Introduction.
Throughout my adult life, I have never felt a full connection to life, to other people and to the world around me. There has always been some kind of an invisible wall between me and everything else. It’s like I can see that everything is everywhere and all around me, but somehow, I’m not actually out there and in it, being a part of it and living it. I have an intellectual understanding of life, I’m clear in that but I often find it difficult to experience or really feel life. Some people carry this experience in themselves for large parts of their lives. It happens when something goes badly wrong at some stage in your life. When that happens, you stop integrating. You stop integrating into your environment, into the life around you and you stop integrating yourself into your body. Instead, you go in the opposite direction. Away from your environment. Away from the life around you and away from your body. And you can do this in either one of two ways. You can retreat. Back to where you came from. Back into yourself. Into your shell. Often, into your head. Or you can escape. You push part of your consciousness away from yourself, out of your body and beyond your head where you end up living a life partially outside of yourself, in the space between the physical and the spiritual. Either way, it is how you protect yourself from what is happening around you. Of the two survival strategies, I chose the latter.
I was born unwanted. Not by design, but by accident. I was actually my mother’s hope for happiness.

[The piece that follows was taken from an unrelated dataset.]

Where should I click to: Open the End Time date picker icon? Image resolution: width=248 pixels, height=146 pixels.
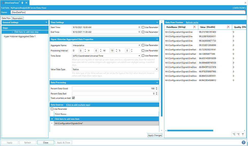click(139, 32)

Trapped, at a very young age, in a loveless marriage, my mother did the one thing my father never did; she took a decision and acted upon it. Unable to make her marriage work, she thought that having a child would bring her and my father together. She took inspiration from her own mother who had sacrificed her life for her children in the act of making her own marriage work. As my mother said:
Not loving myself
I grew to hope that
by sacrificing myself
I would love myself
In the same way
I loved my mother
For the way she sacrificed herself.
(From a meditation I did on the theme of sacrifice, during which the spirit of my mother came to visit me and leave me this message, 7 February 2012.)
It is a decision many women take and sometimes it works. In my mother’s case, it didn’t. She realised it within weeks of conceiving me and the realisation brought the prospect of her future into frightening focus.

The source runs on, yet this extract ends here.